→ **Görevleriniz**
[1] Işıkveren yazısında "bunlar kısaca aklıma gelenler" sözünden önce sayılan oyunları listeleyin.
[2] Işıkveren yazısında "Nasılda güzelmiş hayal" ile "örnek kıyafetler dikilirdi." arasındaki bölümü, bu sözler de dahil olmak üzere harfi harfine yazıya geçirin.
[3] Işıkveren yazısına göre şu soruları yanıtlayın:
(a) Çocukluk hangi mahallede geçmiş?
(b) Deniz kulübünde sıra beklenip hangi oyun oynanırmış?
(c) Radyoda neyi beklerlermiş?

→ **Kaynak metin**
╔══

Işıkveren deyince aklıma bir hastane değilde karlı bir kış günü evde doğmam geliyor.
Londra mahallesinde küçücük ama şirin mi şirin 2 oda bir göz odada büyümek geliyor.
Kapıların kilitli olmadığı iki adımda okula vardığımız günler aklıma geliyor.
Akşam oldu mu bütün evlerden yayılan mis gibi yemek kokuları, ortaklaşa yenilen yemekler, babalarımızın tavla oynadığı, annelerimizin o zamanlar televizyon yok bir araya toplanıpta çeşitli oyunlar oynadığı günler geliyor aklıma.
Biz çocukların bir arada kardeşçe oynadığı günler geliyor aklıma.
Ne oyunlar mı oynardık. Ahhh ! Ne oyunlar aklıma gelenleri sayayım kısaca saklambaç, birdirbir, istop, dokuztaş, seksek, ip atlamaca, yakartop bunlar kısaca aklıma gelenler. Haaa çelik çomak misket oyunlarıda var.
Babalarımızın vardiyalı çalıştığı günler geceler geliyor aklıma .
Çoğu zaman kapımız çalınır annem yemek yetiştirmeye uğraşır bazı günler ise ben götürürdüm babacıma bunlar geliyor aklıma.
Uzun ağaçların arasından yürüyerek santrala baka baka elimde sefertası ile gittiğim günler geliyor aklıma.
Bazı geceler babam vardiyalı çalışırken çok üzüldüğüm için babamın peşinden ağladığım günler geliyor aklıma.
Deniz kulubümüz geliyor aklıma hafta sonlarını iple çekerdik. Bu nezih yere gitmek, orada sıra bekleyipte golf oynamak için sabırsızlandığımız günler geliyor aklıma. Ahh ! Nasıl da güzel günlerdi. 1960 1970 li yıllarda köy ve Avrupa hayatını bir arada yaşadığımızı anlamak için büyümemiz gerektiğini bilmiyordum bu yıllarda.
Deniz kulubüne giderken mazhar osman amcanın nefis gülleri sıralanımış bu mis gibi kokuların içinde giderdik yürürdük.
Nasılda güzelmiş hayal gibi...
Hıdrellez gününü iple çekerdik. Annelerimizi bir heyecan sarardı ki hatırlıyorum allı güllü basmalardan bir örnek kıyafetler dikilirdi.
Tepeye tırmanırdık, mis gibi çiçek kokuları arasından mangallar yakılır babalar beklenirdi.
Ortaklaşa yapılan yemekler çıkar babalarımız gelince tam bir şenliğe dönüşürdü.
Tabiki bizlerde oyunlarımızı oynardık . Çok yaramaz bir çocuk olduğum geliyor aklıma .
Hiç bir zaman için küçük bir kız çocuğu değilde oğlan çocuğu gibi erkek oyunları oynadığım günler ahh
Bir tepemiz vardı o tepeden defalarca ama defalarca kaydığım geliyor aklıma.
Tek eğlencemiz radyo idi o zamanlar. radyoda arkası yarını beklerdik. akşamları mikrafonda tiyatro bunlarla vakit geçirirdik.

╚══

→ **Verilen girdiler**
╔══

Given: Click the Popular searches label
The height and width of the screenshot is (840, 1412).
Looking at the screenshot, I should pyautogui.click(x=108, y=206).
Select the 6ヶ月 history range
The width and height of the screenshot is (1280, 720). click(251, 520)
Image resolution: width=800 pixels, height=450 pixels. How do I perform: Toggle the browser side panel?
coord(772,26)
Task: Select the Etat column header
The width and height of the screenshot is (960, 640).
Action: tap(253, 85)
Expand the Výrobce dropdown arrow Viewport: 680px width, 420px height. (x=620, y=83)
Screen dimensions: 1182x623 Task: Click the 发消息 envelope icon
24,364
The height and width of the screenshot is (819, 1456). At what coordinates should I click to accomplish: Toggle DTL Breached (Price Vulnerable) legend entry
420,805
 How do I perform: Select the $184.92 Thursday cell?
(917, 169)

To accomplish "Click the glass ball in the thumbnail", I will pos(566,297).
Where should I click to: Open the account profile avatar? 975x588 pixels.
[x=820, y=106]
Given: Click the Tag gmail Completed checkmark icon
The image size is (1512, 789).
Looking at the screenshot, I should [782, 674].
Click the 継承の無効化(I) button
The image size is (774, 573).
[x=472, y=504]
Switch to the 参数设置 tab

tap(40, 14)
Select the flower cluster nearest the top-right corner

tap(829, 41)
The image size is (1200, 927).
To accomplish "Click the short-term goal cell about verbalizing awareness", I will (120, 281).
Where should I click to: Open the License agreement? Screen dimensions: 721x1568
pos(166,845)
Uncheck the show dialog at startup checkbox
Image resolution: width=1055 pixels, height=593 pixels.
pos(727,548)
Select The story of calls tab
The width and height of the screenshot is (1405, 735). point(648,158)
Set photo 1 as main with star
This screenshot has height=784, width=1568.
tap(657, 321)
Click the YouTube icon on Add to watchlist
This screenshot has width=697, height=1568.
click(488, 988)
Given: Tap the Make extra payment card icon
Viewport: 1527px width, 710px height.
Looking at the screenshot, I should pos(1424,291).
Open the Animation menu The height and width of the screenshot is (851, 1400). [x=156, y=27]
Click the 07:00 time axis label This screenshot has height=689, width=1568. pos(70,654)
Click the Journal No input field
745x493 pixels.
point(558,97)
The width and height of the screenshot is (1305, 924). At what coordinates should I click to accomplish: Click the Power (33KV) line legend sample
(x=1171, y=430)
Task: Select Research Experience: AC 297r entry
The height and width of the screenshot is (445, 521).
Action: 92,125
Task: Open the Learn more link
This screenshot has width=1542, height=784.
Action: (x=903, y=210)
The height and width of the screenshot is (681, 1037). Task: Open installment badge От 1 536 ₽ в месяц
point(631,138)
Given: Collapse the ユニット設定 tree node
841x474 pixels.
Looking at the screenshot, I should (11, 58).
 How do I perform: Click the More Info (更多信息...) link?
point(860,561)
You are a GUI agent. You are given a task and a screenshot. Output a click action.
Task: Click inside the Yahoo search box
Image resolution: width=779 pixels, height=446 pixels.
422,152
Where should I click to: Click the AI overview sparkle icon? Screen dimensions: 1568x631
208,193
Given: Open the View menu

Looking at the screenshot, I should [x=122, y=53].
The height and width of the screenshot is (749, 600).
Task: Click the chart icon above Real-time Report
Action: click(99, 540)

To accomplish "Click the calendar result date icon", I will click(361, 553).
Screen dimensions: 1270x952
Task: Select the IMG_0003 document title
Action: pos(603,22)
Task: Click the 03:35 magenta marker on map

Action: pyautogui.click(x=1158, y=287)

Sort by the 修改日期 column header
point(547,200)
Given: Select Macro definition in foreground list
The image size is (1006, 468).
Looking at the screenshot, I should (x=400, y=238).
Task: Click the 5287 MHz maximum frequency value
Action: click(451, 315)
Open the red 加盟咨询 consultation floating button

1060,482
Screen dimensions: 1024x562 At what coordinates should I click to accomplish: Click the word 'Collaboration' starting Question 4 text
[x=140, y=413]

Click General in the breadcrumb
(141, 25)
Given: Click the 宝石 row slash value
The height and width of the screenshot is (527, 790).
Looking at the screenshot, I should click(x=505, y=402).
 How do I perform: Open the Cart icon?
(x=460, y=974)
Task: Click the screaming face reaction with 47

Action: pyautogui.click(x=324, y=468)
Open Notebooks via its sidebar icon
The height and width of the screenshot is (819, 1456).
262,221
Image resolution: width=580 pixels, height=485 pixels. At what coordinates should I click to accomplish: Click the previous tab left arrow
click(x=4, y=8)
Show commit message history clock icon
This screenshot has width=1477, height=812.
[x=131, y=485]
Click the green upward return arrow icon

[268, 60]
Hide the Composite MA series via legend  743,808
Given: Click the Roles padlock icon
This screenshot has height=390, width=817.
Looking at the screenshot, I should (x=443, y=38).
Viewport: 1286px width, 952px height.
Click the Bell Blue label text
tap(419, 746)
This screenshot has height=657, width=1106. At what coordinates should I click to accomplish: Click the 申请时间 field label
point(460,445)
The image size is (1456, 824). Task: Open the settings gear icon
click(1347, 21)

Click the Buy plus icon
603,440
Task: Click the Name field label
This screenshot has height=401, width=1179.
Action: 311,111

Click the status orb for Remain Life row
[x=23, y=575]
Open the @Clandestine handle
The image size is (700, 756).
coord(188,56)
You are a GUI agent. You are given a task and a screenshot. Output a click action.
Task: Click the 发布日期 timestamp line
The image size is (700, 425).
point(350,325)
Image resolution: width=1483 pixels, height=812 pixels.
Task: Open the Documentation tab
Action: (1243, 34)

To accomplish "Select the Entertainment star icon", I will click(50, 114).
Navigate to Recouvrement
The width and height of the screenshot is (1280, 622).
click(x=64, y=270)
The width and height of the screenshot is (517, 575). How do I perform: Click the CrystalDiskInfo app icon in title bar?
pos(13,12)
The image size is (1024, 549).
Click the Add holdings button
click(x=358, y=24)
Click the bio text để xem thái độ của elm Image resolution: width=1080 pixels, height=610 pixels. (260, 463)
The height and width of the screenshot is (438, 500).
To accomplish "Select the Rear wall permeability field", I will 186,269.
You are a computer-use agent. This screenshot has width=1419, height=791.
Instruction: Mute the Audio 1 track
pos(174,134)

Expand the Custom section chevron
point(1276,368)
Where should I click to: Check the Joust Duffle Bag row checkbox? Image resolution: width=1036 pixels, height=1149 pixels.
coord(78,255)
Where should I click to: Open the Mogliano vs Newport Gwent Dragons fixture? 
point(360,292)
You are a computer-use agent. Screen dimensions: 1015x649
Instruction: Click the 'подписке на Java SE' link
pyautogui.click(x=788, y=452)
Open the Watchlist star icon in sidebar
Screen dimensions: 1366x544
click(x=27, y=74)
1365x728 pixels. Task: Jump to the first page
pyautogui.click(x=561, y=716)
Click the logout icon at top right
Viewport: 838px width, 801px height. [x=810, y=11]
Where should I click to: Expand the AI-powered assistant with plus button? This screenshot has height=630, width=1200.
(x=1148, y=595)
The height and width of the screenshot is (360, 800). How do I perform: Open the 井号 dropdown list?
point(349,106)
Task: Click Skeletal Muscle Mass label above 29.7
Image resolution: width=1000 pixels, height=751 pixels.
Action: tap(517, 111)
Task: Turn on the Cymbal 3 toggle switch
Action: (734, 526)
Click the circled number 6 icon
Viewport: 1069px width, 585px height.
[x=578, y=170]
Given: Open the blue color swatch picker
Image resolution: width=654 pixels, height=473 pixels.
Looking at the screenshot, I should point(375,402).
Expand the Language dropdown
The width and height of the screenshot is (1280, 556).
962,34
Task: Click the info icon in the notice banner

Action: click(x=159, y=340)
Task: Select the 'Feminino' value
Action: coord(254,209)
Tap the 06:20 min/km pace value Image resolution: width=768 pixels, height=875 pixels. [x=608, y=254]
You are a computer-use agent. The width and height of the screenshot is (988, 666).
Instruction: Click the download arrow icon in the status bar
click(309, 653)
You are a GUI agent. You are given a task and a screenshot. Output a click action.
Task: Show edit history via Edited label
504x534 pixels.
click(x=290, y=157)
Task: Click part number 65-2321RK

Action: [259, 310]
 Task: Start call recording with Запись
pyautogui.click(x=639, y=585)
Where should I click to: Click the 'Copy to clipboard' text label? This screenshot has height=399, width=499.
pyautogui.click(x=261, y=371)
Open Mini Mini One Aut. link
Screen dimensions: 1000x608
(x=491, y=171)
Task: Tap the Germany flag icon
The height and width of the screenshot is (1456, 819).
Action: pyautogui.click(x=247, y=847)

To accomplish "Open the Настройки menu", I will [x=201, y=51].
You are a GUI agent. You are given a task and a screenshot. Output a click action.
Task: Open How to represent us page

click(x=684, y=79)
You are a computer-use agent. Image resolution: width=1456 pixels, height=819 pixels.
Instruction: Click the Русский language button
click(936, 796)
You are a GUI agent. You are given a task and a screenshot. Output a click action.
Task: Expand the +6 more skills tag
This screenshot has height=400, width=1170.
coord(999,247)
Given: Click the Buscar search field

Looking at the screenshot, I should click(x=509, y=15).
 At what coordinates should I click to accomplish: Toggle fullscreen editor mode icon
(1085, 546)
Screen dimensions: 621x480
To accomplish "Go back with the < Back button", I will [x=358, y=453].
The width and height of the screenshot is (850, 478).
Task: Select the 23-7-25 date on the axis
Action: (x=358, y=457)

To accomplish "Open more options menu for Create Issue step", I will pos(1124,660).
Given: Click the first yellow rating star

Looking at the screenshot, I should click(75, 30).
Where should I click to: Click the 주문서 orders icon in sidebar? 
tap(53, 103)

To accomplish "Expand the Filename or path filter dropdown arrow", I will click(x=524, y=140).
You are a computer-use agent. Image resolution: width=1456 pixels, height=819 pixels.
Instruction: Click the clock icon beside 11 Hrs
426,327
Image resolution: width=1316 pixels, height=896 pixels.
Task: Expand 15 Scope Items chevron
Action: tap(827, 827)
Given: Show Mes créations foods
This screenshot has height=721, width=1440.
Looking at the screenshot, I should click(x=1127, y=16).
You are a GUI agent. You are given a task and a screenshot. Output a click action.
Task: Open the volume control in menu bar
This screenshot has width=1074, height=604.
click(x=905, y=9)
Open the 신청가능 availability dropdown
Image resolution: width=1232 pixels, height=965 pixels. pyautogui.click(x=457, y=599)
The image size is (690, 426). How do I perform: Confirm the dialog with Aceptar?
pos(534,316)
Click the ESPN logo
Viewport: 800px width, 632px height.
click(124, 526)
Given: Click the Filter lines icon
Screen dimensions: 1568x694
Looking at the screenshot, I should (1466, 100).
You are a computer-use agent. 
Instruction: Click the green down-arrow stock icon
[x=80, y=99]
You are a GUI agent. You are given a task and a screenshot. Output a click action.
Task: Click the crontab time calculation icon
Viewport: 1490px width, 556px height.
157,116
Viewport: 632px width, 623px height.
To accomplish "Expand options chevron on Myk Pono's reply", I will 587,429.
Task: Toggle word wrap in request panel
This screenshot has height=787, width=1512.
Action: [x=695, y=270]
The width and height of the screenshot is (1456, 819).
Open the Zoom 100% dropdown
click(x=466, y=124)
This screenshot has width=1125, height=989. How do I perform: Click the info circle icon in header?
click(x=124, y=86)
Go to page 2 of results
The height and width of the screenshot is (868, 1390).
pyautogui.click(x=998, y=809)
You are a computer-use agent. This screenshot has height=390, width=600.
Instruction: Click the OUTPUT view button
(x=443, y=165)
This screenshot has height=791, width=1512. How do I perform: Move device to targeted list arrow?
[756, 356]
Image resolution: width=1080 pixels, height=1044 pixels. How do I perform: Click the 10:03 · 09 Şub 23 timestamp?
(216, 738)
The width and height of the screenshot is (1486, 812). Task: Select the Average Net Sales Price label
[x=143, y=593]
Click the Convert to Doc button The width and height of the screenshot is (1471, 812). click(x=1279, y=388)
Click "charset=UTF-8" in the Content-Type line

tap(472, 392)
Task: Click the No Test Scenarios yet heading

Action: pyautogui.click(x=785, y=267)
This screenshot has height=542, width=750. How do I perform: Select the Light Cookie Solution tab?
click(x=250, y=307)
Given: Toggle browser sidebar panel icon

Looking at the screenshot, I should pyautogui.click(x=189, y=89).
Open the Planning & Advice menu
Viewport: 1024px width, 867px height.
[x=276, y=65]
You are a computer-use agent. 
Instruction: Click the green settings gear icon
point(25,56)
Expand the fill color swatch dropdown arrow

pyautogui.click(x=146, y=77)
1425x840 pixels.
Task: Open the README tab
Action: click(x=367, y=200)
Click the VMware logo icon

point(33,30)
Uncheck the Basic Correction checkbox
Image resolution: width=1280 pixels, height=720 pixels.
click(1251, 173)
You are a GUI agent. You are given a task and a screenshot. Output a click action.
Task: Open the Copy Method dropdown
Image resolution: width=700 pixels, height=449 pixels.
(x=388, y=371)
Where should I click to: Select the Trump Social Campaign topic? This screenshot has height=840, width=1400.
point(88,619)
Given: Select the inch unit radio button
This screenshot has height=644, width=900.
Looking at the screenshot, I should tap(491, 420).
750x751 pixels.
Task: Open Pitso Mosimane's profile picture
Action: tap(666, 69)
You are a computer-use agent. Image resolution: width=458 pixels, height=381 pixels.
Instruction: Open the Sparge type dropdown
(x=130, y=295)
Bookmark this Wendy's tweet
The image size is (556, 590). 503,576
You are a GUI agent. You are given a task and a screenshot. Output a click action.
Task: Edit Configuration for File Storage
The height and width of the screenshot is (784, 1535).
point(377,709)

╚══

→ **Cevaplar**
[1] saklambaç, birdirbir, istop, dokuztaş, seksek, ip atlamaca, yakartop

[2]
Nasılda güzelmiş hayal gibi...
Hıdrellez gününü iple çekerdik. Annelerimizi bir heyecan sarardı ki hatırlıyorum allı güllü basmalardan bir örnek kıyafetler dikilirdi.

[3]
(a) Londra mahallesinde
(b) Golf
(c) Arkası yarını